Bogota. Wenn am Freitag John Kerry als erster US-Außenministers seit 1945 nach Havanna kommt, dann wird er bei einem Spaziergang durch die kubanische Altstadt auch die vielen kleinen US-amerikanischen Flaggen sehen, mit denen sich die Kubaner in den letzten Wochen eingedeckt haben.

US-amerikanische Fahnen sind in Havanna derzeit heiß begehrt. Immer mehr Fahrzeuge schmücken sich mit einer kleinen Ausgabe des Stars-and-Stripes-Banners. Ob das eine Art des zivilen Ungehorsams ist, um der offiziell verhassten Nation des Kapitalismus zu huldigen, oder ob es einfach nur der traditionellen kubanischen Gastfreundschaft geschuldet ist, darüber diskutieren in den kubanischen Beiseln die Menschen derzeit intensiv.

Hoch wehen wird die US-Fahne künftig wieder über der amerikanischen Botschaft, nachdem Kerry sie gehisst hat und somit ein letzter offizieller Schlussstrich unter die jahrzehntelange Eiszeit gesetzt wurde.

Rohdaten:
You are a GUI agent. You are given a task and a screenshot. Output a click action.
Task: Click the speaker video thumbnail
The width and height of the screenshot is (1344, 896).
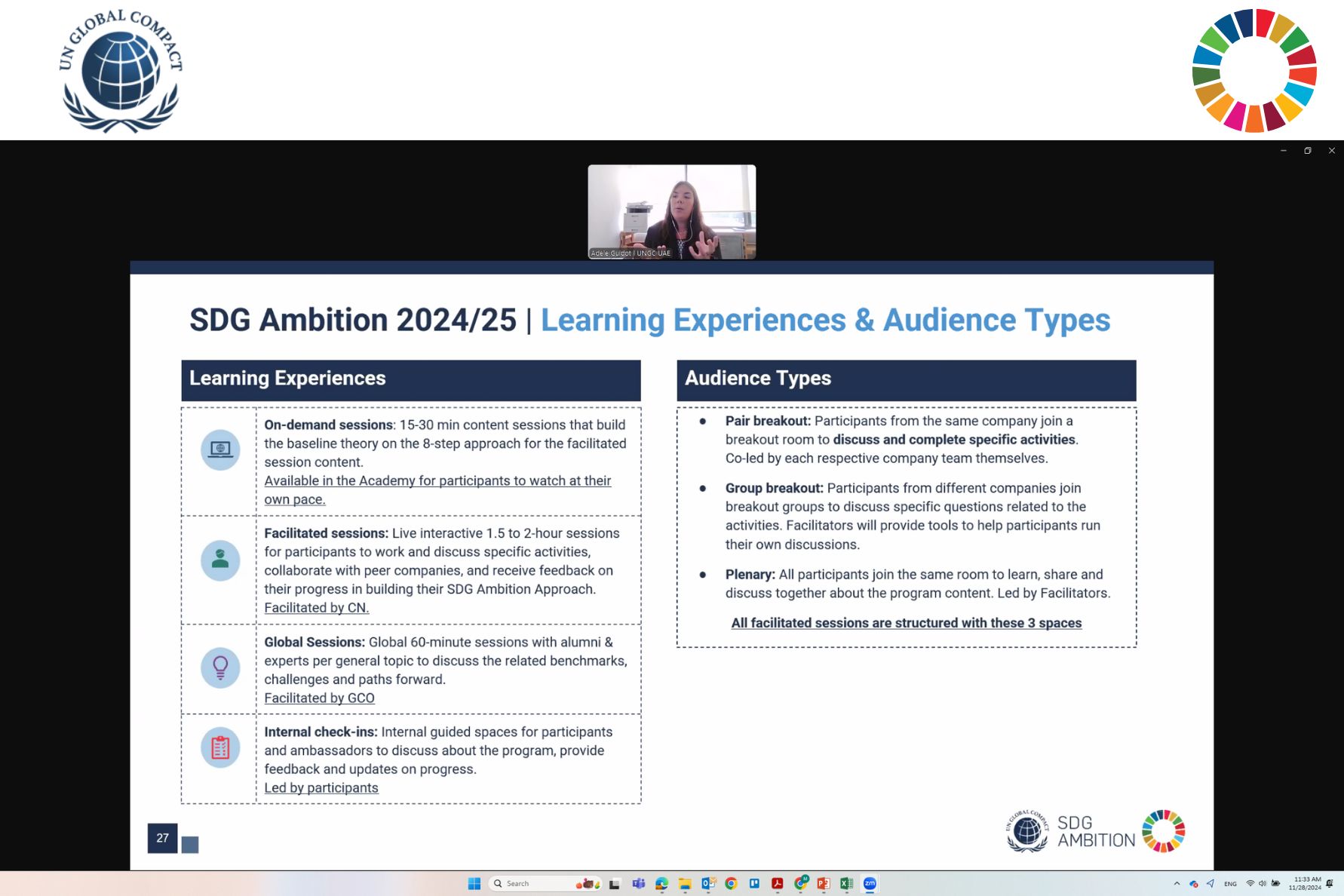[x=671, y=212]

Ihre Aufgaben:
#1 Schreiben Sie aus dem Text über Kerrys Besuch in Havanna den Abschnitt zwischen "US-amerikanische Fahnen sind" und "Eiszeit gesetzt wurde." einschließlich wörtlich ab.
#2 Prüfen Sie, ob diese Aussagen zum Text über Kerrys Besuch in Havanna passen: (a) Immer mehr Fahrzeuge in Havanna tragen eine kleine US-Flagge. (b) Die Kubaner sind sich einig, dass die Flaggen ein Zeichen zivilen Ungehorsams sind. (c) Die US-Fahne wird künftig wieder über der amerikanischen Botschaft wehen. Antworten Sie jeweils mit Ja oder Nein und zitieren Sie die entscheidenden Worte des Textes wörtlich.

Lösungen:
#1
US-amerikanische Fahnen sind in Havanna derzeit heiß begehrt. Immer mehr Fahrzeuge schmücken sich mit einer kleinen Ausgabe des Stars-and-Stripes-Banners. Ob das eine Art des zivilen Ungehorsams ist, um der offiziell verhassten Nation des Kapitalismus zu huldigen, oder ob es einfach nur der traditionellen kubanischen Gastfreundschaft geschuldet ist, darüber diskutieren in den kubanischen Beiseln die Menschen derzeit intensiv.

Hoch wehen wird die US-Fahne künftig wieder über der amerikanischen Botschaft, nachdem Kerry sie gehisst hat und somit ein letzter offizieller Schlussstrich unter die jahrzehntelange Eiszeit gesetzt wurde.

#2
(a) Ja: "Immer mehr Fahrzeuge schmücken sich mit einer kleinen Ausgabe des Stars-and-Stripes-Banners."
(b) Nein: "darüber diskutieren in den kubanischen Beiseln die Menschen derzeit intensiv."
(c) Ja: "Hoch wehen wird die US-Fahne künftig wieder über der amerikanischen Botschaft"